Tasks to complete:
a: Copy the passage from "However, no data" to "were permanently lost." in the post on recovering a salvaged PostgreSQL cluster, word for word.
b: Answer these questions using the post on recovering a salvaged PostgreSQL cluster:
(i) On what date did the main server's SSD fail?
(ii) About how much data did the recovery service manage to recover?
(iii) What port number is passed to the postgres command?

Passage to read:
----

Recovery on a salvaged PostgreSQL cluster with missing files

Cover art for this post, showing a distorted bright background, with a blooming PostgreSQL logo on the front

Hi! It's been a while. This post has been in my drafts since November of last year. I finally decided to finish it up, since the information presented here was quite hard to pinpoint.

As some of you may be aware of, my main server suffered an SSD failure on October 14th, 2023, with no backups available. This SSD had the data for many of the services I host, including my Akkoma instance, the mint.lgbt Matrix and XMPP servers, and even this blog! Thankfully, with the help of the donators now listed in the Coral Castle homepage, I sent it to a local, Chilean data recovery service called Nekiori, located in the Los Leones commercial neighborhood of the Providencia district. They were successful at the job, managing to recover around 300 GB of data, not to mention their excellent communication and pricing.

However, no data recovery job is perfect, and in many cases you'll still end up with a few files missing. This is what happened with the salvaged PostgreSQL cluster, and I'll explain how I was able to get a huge chunk of it back within about 2 hours.

Starting up the salvaged cluster

Before beginning, MAKE A COPY OF THE ORIGINAL DATA DIRECTORY. We'll be doing lots of destructive changes, so, if anything goes wrong, you'll want to have a checkpoint you can restart from. I know duplicating clusters is time-consuming, and may take up lots of space, but it's best to be safe than sorry (although, I'm expecting whoever has to go through this to already have learned this valuable lesson). Additionally, this guide only consists of getting past PostgreSQL errors, not regenerating any pages that were permanently lost.

Let's start by installing PostgreSQL on our work environment, making sure to match the version the recovered cluster was originally running on. On Alpine Linux, for instance, we can specify the cluster's version to be 15.x by running:

# apk add postgresql15

Once installed, we'll skip using the daemons provided by the package, and instead we'll run the server straight from the CLI, in order to have better control of each parameter. I would recommend using a multiplexer like Byobu, in order to view logs easily and be able to gracefully shut down the database when needed. Otherwise, if you're working on a full blown desktop, you can use multiple terminals. Let's break down the following command:

$ postgres -k /tmp -p 5433 -D postgresql/15/data/

After we've each parameter, let's run it!

----

Data extract:
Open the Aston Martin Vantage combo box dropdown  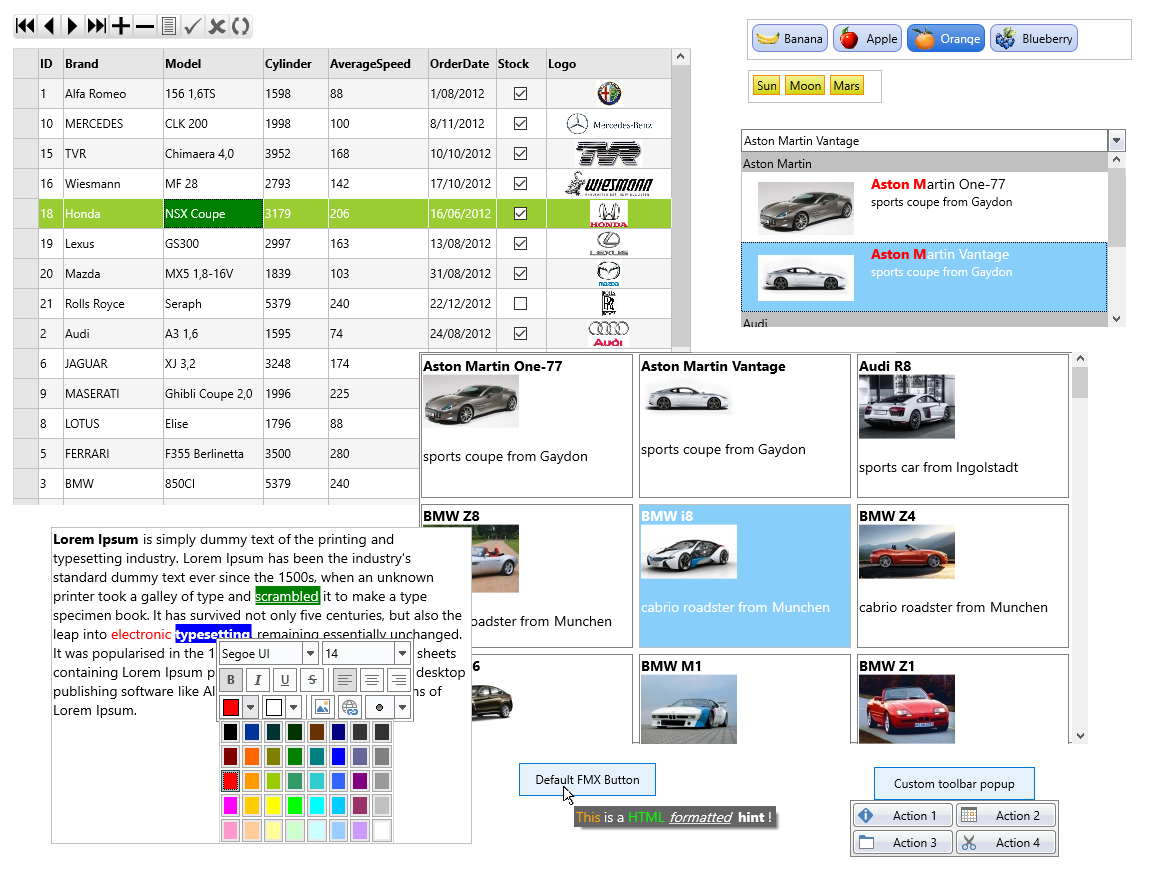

----

Problem solutions:
a:
However, no data recovery job is perfect, and in many cases you'll still end up with a few files missing. This is what happened with the salvaged PostgreSQL cluster, and I'll explain how I was able to get a huge chunk of it back within about 2 hours.

Starting up the salvaged cluster

Before beginning, MAKE A COPY OF THE ORIGINAL DATA DIRECTORY. We'll be doing lots of destructive changes, so, if anything goes wrong, you'll want to have a checkpoint you can restart from. I know duplicating clusters is time-consuming, and may take up lots of space, but it's best to be safe than sorry (although, I'm expecting whoever has to go through this to already have learned this valuable lesson). Additionally, this guide only consists of getting past PostgreSQL errors, not regenerating any pages that were permanently lost.

b:
(i) October 14th, 2023
(ii) Around 300 GB
(iii) 5433